Stressed Banks To Forgive Defaulter

Sydney Morning Herald

Monday October 6, 2008

Richard Reynolds

A deal with the pariah, Argentina, now seems the lesser evil, writes Richard Reynolds in Buenos Aires

IT IS a happy financial marriage, but one made in hell. Three banks made utterly desperate by the credit crisis meet an equally desperate government and unexpectedly hatch a plan to solve one of the world's worst and oldest debt crises.

It involves Argentina, which provoked the world's biggest banking default in 2005, and three of the world's biggest banks: Citigroup, Deutche Bank and Barclays. All three are desperate to revive their ravaged balance sheets.

And Argentina itself is in only slightly better shape. It faces an enormous bill of $US14 billion ($18 billion) next year just to service its still outstanding debt - a sum it could meet, but only with some effort and luck.

Also, its 2005 default means it has been frozen out of international capital markets, with multibillion-dollar lawsuits hanging over its head in the US and Europe. This translates into staggeringly high (up to 15 per cent) interest rates on the debt it has issued since the default.

Both sides needed to deal. And after months of ignoring each other's phone calls, suddenly, and to nearly everyone's surprise, the two sworn enemies are talking. And they both sound desperate.

According to the Argentine Government, the two sides began formal talks a week or so back. The banks, perhaps embarrassed by their climbdown, are not talking about the details, but tacitly acknowledge the embrace.

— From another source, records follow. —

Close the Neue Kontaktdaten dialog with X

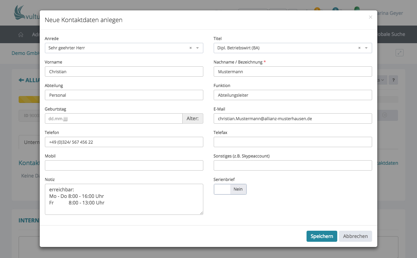tap(370, 17)
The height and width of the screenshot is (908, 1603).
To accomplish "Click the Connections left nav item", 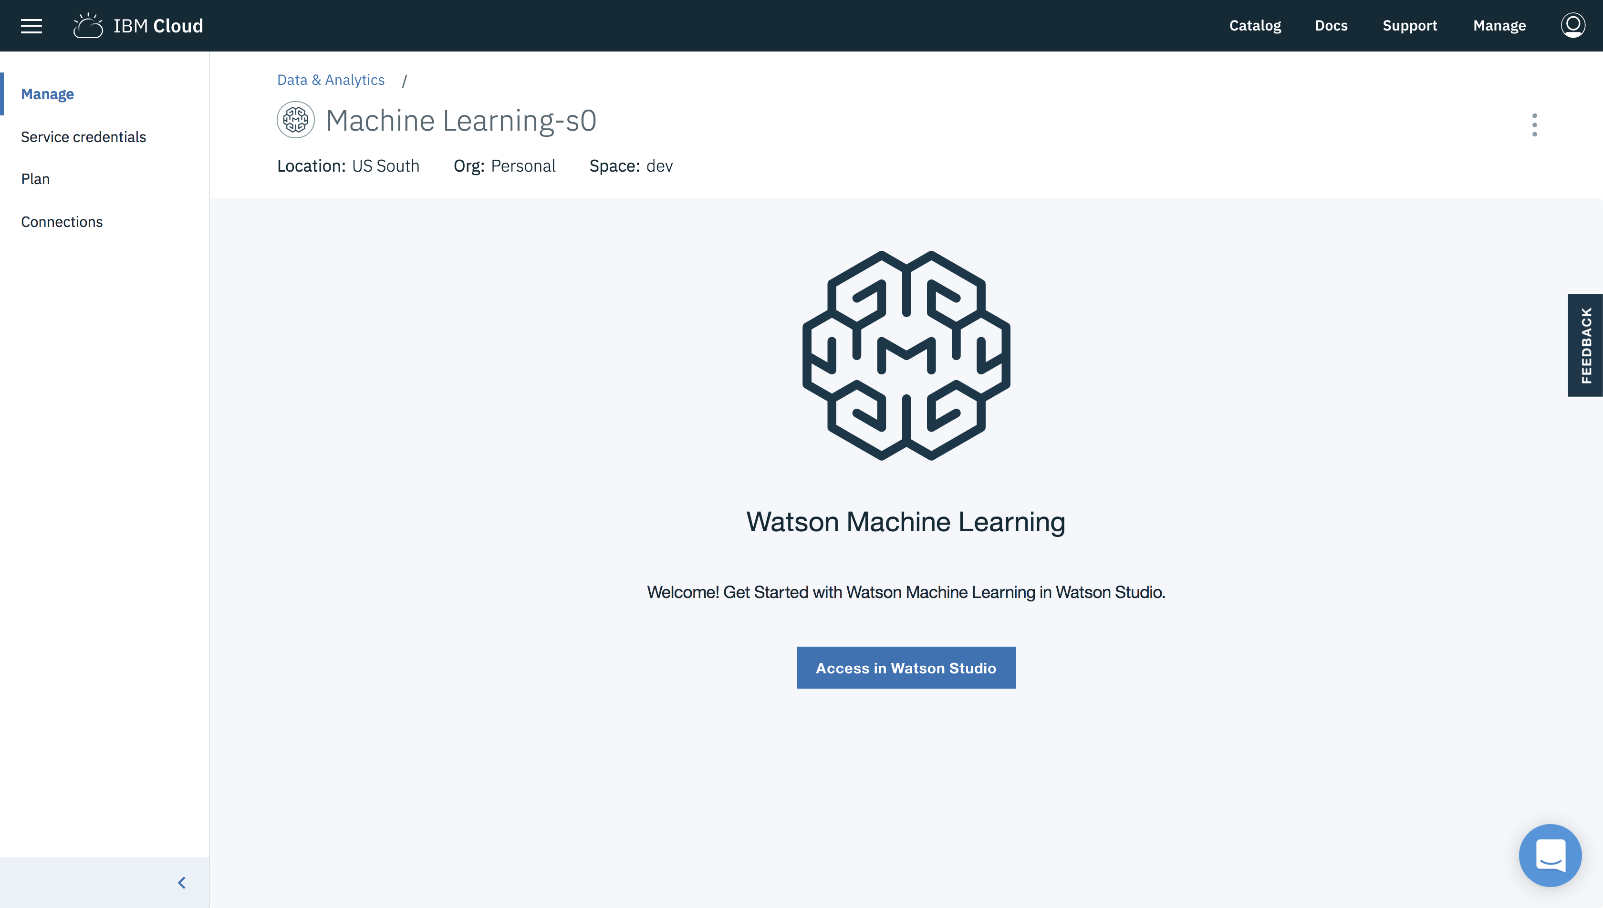I will [62, 221].
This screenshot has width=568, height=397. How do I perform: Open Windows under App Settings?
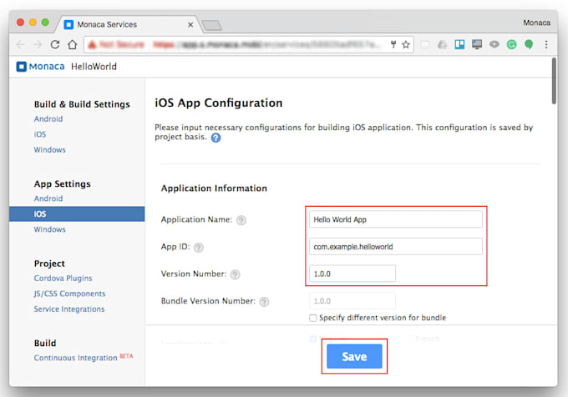coord(49,229)
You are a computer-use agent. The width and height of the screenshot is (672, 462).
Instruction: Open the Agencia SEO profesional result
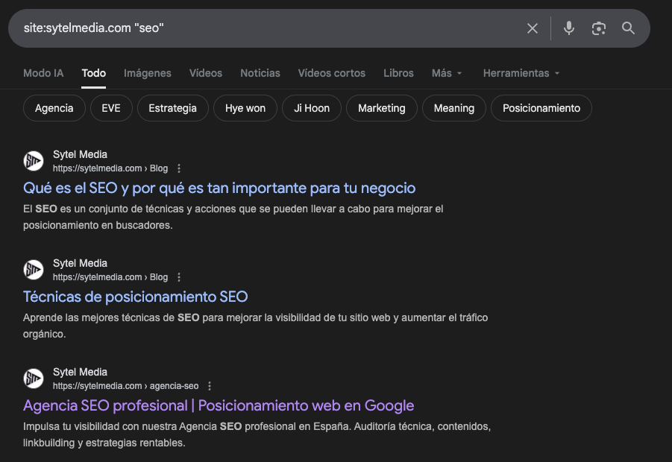216,405
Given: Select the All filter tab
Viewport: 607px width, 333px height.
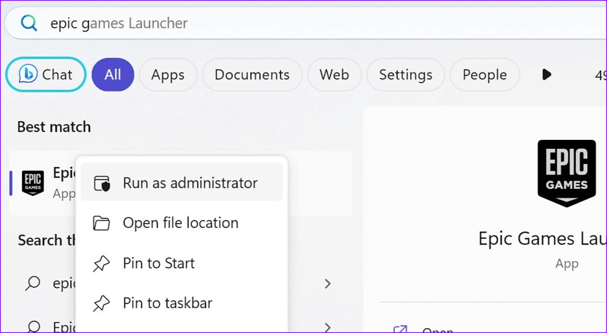Looking at the screenshot, I should [113, 75].
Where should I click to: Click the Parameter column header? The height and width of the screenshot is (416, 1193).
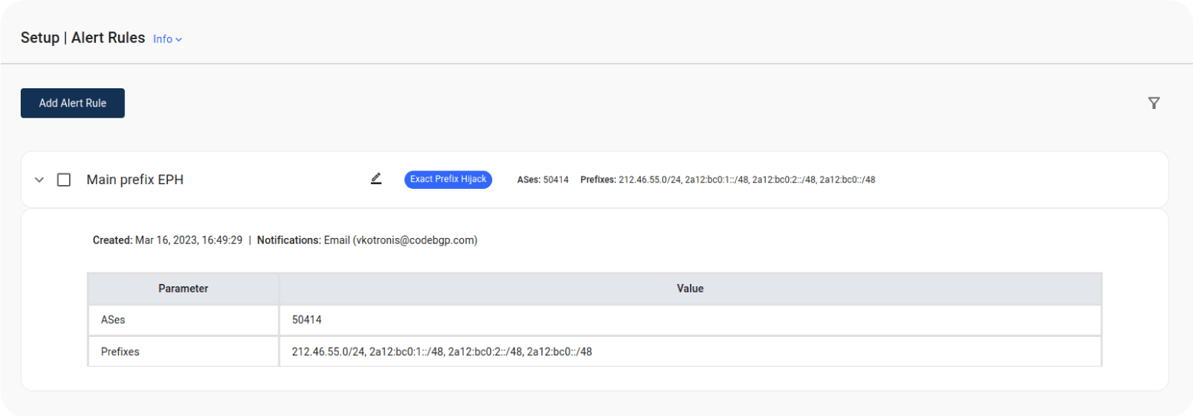[183, 289]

In 2005 Argentina's then-president Nestor Kirchner told the International Monetary Fund and the world's financial community where to go. Perhaps, without surprise (at the time), some of the world's bankers tried to tell Argentina - the long-time poster child for out-of-control sovereign debt - who was actually in charge.

And perhaps they were, for a time. Then came the credit crunch.

After the South American nation defaulted in 2005 on nearly $US100 billion worth of debt (the biggest default ever), a handful of international banks (mostly representing small debt holders, such as Italian pensioners) said they would "never" take Argentina's offer of 65c to 70c in the dollar. While many did settle, the three major banks refused - representing about $US14 billion in outstanding debt - now worth nearly $US18 billion, after interest.

Today, just three years on, they are back begging, prepared to take even less than originally offered to move these enormous non-performing loans into the performing column and hence smarten up balance sheets made red by poor investments. And earn some fees along the way.

While the details remain to be worked out, the deal being touted in the Argentine media involves the banks taking a bath and losing face: accepting about 60c in the dollar on the outstanding debt, plus providing up to $US1 billion in fresh cash upfront for Argentina.

"The banks realised their hand wasn't quite as strong as they thought it was," says Mark Weisbrot, at the US think tank Centre for Economic and Policy Research. "After three years, these hold-out bond holders are realising that they really aren't having any impact on the Argentine economy.

"It was time for them to give in," he added.

The three banks all refused to comment on the news, which was first delivered by Sergio Massa, Argentina's rough equivalent of a chief of staff in the US White House. He insisted that the banks had "approached the Government, not the other way around". An essential face-saving point, since the Argentine Congress had actually outlawed the Government approaching the banks in 2006.

While nobody seemed to know the precise motives of the three banks nor the reasons for their stunning volte-face, nearly all banking analysts presumed their bruised balance sheets were primarily responsible for the climbdown. "The idea of making $US300 million to $US400 million in banking fees right now is awfully attractive," said Alberto Bernal-Leon, at Bulltick Capital Markets in Miami. "Most of this debt is in others people's hands, and they stand to make big fees for negotiating a settlement."

In addition, the banks have their own exposures to these debts. None of the three banks would provide details last week; only Barclay's politely returned calls, but still tip-toed around the issues.

The overall exposure is likely to be in the range of hundreds of millions of dollars, perhaps as high as $US1 billion for each of the three giant banks, according to analysts.

Perhaps it was chump change just 12 months ago for institutions with assets in the hundreds of billions of dollars range, but if the banks could manage to "shift these debts" from non-performing (read worthless) to performing and then treat these debts as class-A sovereign debt, it would certainly help them "polish up balance sheets tarnished by billions in miserable investments" in dubious investment vehicles, according to Stephen Timewell, the editor of London's The Banker magazine.

"It seems like a perfectly plausible explanation," for the discussions, he said.